_Requirement_. Rewrite every line of the records as a numbered list, dropping blank lines and leaving the pictures out.

## START The data

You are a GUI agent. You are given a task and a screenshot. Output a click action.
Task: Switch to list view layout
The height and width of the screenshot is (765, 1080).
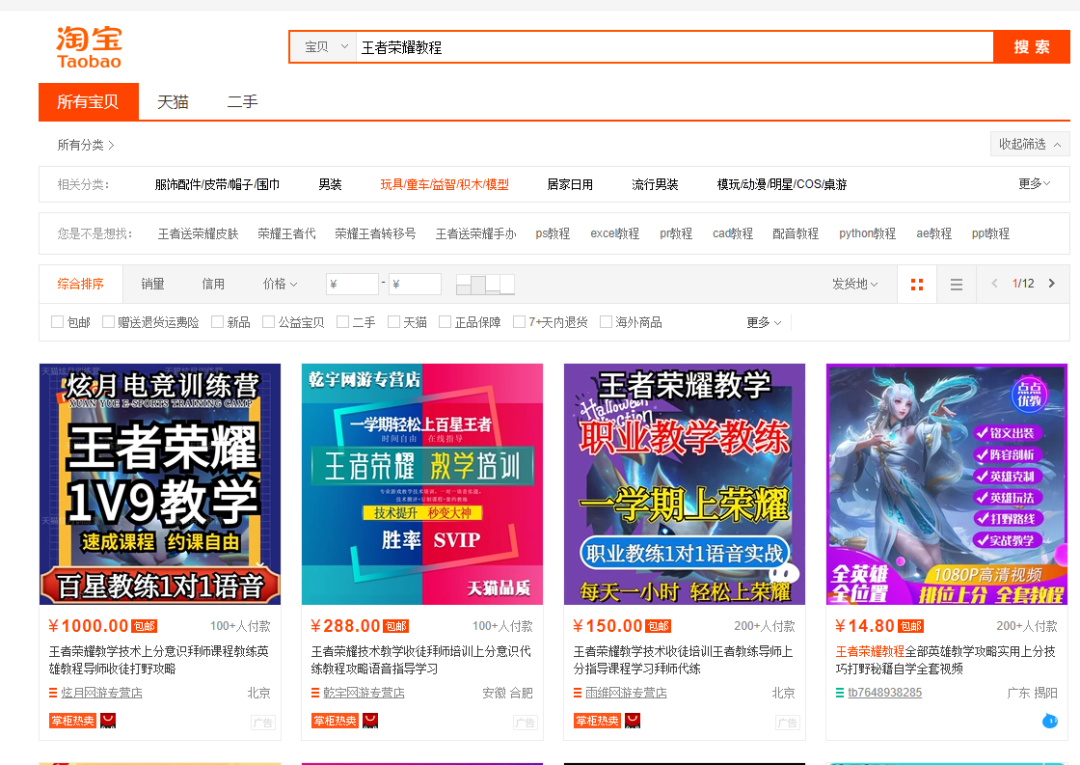(x=956, y=284)
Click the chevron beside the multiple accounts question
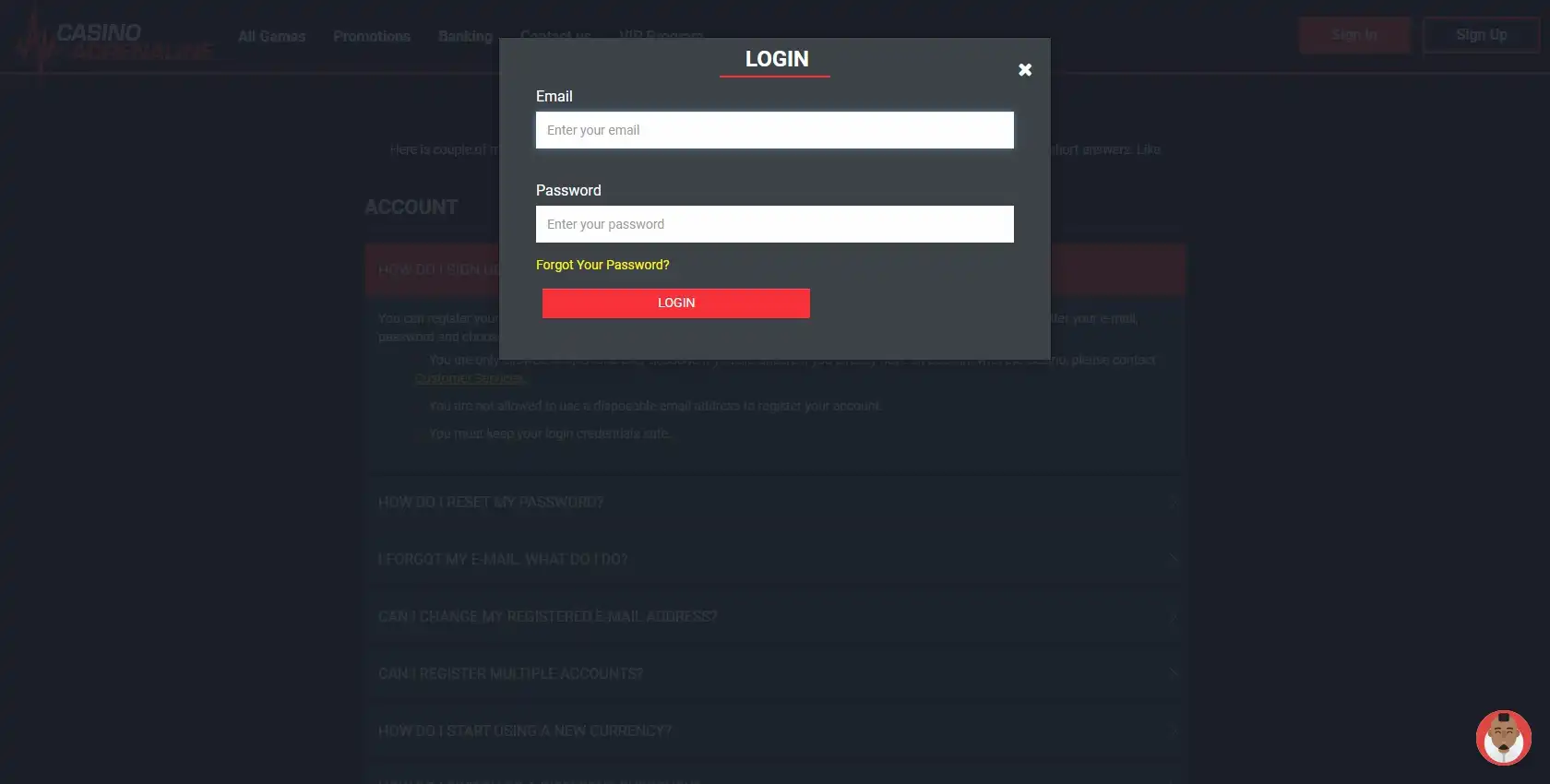 (x=1174, y=673)
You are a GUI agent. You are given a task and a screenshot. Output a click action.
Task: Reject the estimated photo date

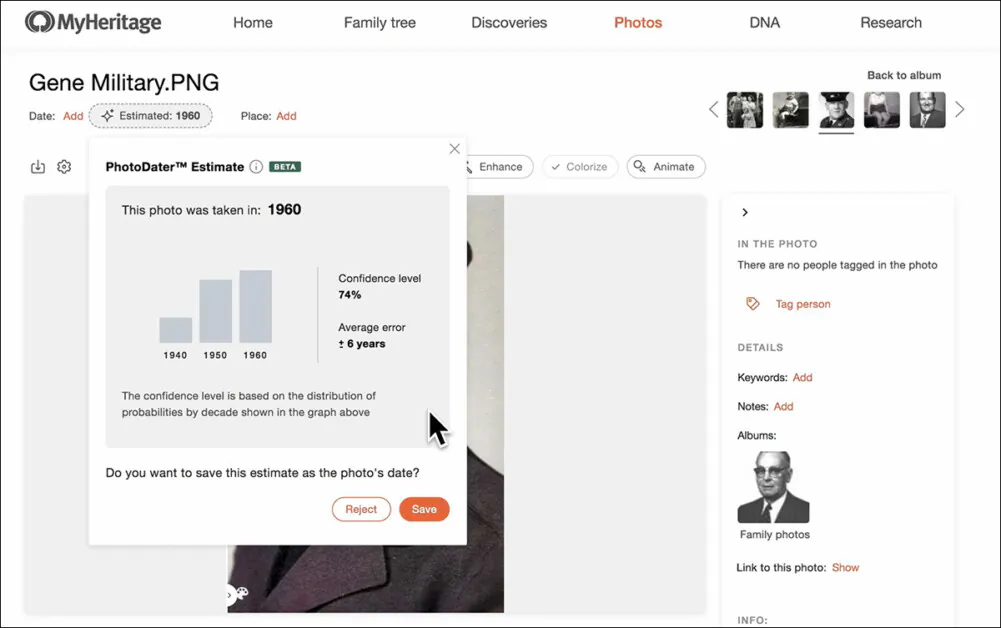361,509
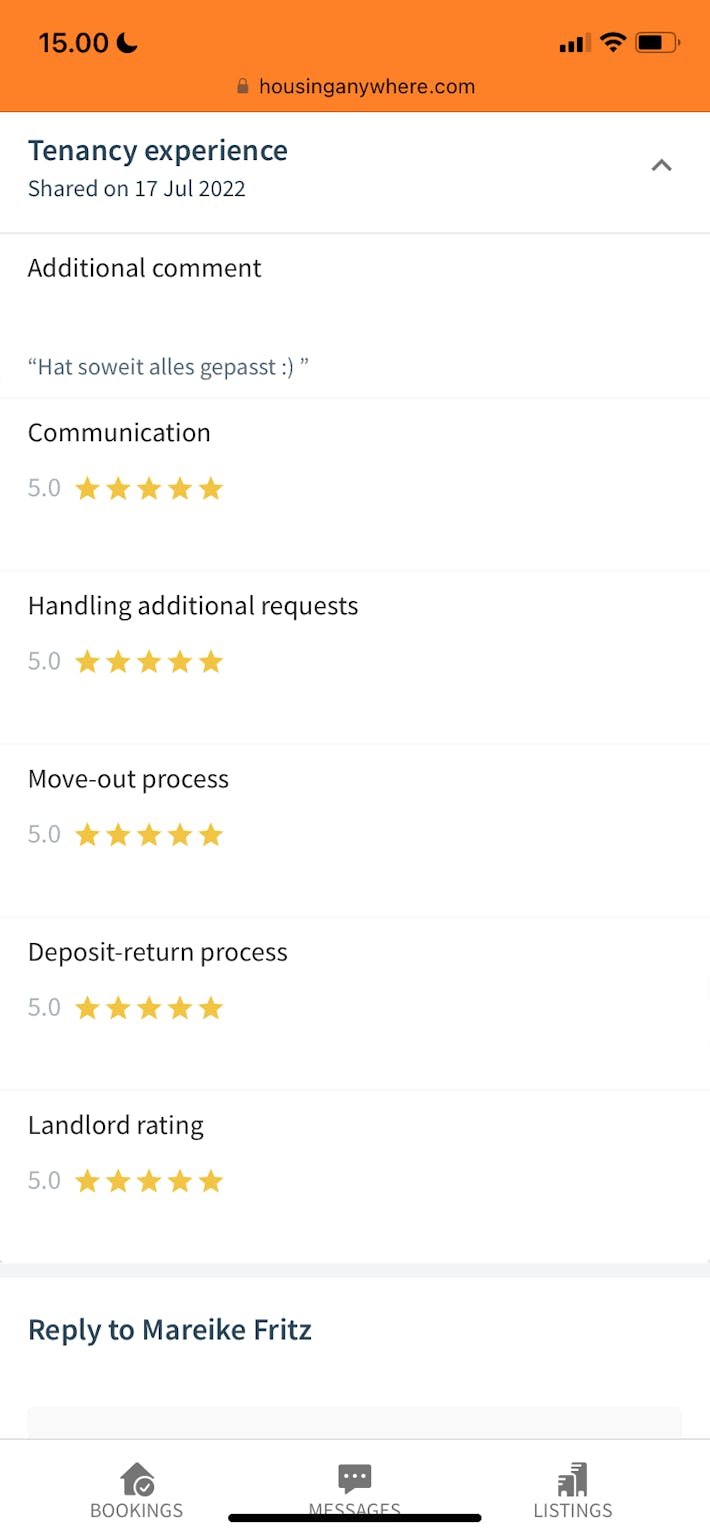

## END The data

_Task answer_.
1. You are a GUI agent. You are given a task and a screenshot. Output a click action.
2. Task: Switch to list view layout
3. The height and width of the screenshot is (765, 1080).
4. (x=956, y=284)
5. Click the chevron beside the multiple accounts question
6.  (x=1174, y=673)
7. You are a GUI agent. You are given a task and a screenshot. Output a click action.
8. Task: Reject the estimated photo date
9. 361,509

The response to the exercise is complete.